During my last visit to Bali I ate vitello tonnato at an Italian restaurant. I ate house-made charcuterie at a 30-seater following in the footsteps of Noma. I even went to an Argentine grill. It’s perfectly easy to visit Bali and not catch so much as a whiff of the local cuisine. Which is a shame, considering that the food – rich with spice, bold flavours and complexity – is some of the finest the archipelago has to offer.
For visitors, finding Balinese food that’s done well isn’t always easy. The heavily Westernised southern parts of the island have swapped most of their local eateries for beach bars and fast-food chains and, while there are a few restaurants bringing traditional flavours into a fine-dining context, for true authenticity you need to venture beyond the popular tourist and expat haunts and into the warungs.
Put simply, a warung is a traditional shopfront offering everything from daily amenities such as soap and cigarettes to phone and fax services and headache remedies. Mostly, though, they serve food – they’re like family-run canteens with no more than a few tables and chairs that traditionally operate out of the back of someone’s home kitchen. Some have menus, some specialise in a single dish. Whatever the case, you’ll be lucky to come across English-speaking staff, so keeping to the warung’s signature is a good idea.

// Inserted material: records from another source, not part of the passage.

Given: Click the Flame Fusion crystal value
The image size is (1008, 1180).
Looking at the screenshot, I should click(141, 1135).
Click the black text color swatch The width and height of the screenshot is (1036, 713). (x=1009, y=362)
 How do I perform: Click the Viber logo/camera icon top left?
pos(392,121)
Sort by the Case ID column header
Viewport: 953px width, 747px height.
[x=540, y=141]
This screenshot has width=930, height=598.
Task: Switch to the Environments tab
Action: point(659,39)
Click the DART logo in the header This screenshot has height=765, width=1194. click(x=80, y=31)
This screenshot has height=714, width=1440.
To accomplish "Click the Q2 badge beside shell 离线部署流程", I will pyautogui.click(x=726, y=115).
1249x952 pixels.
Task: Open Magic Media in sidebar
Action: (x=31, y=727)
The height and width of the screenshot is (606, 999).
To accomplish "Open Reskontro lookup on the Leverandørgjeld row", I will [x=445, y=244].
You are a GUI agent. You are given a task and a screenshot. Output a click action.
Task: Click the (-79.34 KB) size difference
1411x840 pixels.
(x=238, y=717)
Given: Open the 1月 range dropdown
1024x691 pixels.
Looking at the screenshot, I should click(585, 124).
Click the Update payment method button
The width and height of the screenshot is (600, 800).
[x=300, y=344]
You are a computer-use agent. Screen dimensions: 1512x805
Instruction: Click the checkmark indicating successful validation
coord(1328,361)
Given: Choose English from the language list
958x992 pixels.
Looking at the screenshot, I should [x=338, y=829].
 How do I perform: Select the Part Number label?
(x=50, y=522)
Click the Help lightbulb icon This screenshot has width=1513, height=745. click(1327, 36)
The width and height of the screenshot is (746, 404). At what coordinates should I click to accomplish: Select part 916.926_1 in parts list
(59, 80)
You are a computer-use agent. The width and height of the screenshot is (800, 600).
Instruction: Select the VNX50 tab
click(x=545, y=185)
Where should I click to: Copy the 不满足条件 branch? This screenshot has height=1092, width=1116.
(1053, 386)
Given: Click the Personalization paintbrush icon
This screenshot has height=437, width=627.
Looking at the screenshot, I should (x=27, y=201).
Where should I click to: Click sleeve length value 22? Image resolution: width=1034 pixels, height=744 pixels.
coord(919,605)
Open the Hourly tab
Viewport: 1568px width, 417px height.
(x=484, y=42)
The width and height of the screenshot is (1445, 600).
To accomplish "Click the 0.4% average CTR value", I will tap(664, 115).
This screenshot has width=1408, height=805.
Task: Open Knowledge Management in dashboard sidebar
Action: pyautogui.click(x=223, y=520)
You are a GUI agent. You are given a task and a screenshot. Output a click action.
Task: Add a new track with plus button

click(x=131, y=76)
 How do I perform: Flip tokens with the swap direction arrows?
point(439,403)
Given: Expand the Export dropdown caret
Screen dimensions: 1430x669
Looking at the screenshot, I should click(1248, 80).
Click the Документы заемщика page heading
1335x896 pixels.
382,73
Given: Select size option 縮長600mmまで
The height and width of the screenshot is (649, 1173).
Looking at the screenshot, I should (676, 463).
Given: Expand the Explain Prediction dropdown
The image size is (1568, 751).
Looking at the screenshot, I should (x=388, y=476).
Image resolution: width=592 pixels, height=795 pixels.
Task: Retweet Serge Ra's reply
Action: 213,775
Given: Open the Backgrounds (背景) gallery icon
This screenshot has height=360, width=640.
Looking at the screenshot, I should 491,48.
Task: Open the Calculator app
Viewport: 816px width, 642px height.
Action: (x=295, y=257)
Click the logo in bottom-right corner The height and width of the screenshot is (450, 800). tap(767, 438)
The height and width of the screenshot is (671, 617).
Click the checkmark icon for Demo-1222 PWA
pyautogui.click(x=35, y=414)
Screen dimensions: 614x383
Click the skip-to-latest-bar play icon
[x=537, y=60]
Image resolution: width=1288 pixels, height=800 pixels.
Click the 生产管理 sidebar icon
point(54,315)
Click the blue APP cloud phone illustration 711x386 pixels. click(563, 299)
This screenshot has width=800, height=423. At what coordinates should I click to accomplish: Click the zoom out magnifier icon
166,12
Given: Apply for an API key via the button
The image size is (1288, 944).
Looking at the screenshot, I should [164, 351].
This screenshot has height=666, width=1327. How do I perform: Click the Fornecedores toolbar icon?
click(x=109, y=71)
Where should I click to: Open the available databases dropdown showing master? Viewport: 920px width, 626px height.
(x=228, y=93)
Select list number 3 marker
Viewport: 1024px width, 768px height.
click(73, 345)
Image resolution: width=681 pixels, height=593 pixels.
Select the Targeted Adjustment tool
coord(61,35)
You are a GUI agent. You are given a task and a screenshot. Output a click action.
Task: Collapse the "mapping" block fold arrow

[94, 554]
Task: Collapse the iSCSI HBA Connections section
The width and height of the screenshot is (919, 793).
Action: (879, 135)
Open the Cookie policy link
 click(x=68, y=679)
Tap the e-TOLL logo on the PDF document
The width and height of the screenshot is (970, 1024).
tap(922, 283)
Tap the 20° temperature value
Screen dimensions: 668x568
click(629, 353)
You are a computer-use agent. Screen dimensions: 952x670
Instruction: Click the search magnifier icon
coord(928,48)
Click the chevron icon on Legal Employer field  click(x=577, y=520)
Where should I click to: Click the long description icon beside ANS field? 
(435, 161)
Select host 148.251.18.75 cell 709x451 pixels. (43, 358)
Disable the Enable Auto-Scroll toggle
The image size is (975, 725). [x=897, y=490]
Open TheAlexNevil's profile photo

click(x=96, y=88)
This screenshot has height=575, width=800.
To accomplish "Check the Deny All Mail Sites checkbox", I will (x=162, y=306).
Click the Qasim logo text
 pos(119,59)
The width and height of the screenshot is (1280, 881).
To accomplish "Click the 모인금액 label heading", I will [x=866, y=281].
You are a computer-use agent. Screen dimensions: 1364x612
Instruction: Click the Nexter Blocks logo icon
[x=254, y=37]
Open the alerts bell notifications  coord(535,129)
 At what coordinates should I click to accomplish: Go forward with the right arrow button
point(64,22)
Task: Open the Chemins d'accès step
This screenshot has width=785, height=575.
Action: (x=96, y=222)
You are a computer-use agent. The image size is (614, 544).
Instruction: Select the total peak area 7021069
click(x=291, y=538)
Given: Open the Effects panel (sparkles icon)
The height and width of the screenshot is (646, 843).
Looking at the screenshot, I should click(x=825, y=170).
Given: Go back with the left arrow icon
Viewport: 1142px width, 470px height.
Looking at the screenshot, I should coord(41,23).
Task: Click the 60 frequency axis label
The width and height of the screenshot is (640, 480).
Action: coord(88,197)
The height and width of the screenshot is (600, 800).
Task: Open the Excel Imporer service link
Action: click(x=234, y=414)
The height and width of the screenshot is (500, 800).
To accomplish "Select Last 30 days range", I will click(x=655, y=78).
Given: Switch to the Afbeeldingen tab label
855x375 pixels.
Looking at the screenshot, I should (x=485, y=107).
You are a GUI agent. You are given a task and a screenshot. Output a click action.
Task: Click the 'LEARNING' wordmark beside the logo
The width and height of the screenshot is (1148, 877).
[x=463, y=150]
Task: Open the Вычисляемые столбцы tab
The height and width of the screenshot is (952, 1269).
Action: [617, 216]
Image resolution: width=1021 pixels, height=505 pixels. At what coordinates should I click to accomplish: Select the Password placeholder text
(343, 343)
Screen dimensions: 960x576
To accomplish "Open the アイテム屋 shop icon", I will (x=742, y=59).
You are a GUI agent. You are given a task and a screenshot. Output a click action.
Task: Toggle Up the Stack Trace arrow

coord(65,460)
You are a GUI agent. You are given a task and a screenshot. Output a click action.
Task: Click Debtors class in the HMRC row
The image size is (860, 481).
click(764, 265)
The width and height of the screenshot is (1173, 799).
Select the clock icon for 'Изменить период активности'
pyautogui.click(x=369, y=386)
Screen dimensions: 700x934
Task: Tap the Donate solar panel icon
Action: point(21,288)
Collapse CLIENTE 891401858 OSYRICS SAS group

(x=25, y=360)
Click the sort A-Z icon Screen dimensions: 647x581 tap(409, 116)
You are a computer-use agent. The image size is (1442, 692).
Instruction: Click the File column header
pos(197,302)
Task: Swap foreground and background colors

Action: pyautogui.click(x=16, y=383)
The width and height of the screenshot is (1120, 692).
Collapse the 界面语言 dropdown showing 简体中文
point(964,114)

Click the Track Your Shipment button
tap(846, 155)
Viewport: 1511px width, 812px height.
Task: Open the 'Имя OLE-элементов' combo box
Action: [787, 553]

One of the joys of warung eating is the sight of the platters of food laid out before you in a window display. The downside to this, of course, is the absence of refrigeration, so you’ll want to get there early – just before midday – for the fresh stuff.
Bali is brimming with warungs specialising in cuisines from all reaches of Indonesia – from the spicy Padang food of West Sumatra to the sweet, palm sugar-rich eats of central Java. Speaking as a Bali native who has eaten at the island’s traditional eateries for most of my years, it’s the local stuff that’s really special.
Bali is Indonesia’s last remaining Hindu island and its cuisine is unique and laden with ceremonial significance. The spice pastes that form the base of most Balinese dishes – loaded with coriander seed, galangal, turmeric and candlenut – are echoes of India and Java, remnants of the Hindu-Buddhist Majapahit kingdom that ruled the island from the 13th century to the beginning of the 16th century.
Pork, chicken, duck and fish take centrestage, cooked over wood fires, grilled over coconut husks or slow-braised. Fruit and vegetables get the raw treatment, chopped with coconut in dishes such as lawar, or pan-tossed in coconut milk and stirred through broths and light curries. Rice is almost always the centre of the meal, and you’ll be hard-pressed to find a Balinese person who doesn’t fire up their plate with some form of sambal.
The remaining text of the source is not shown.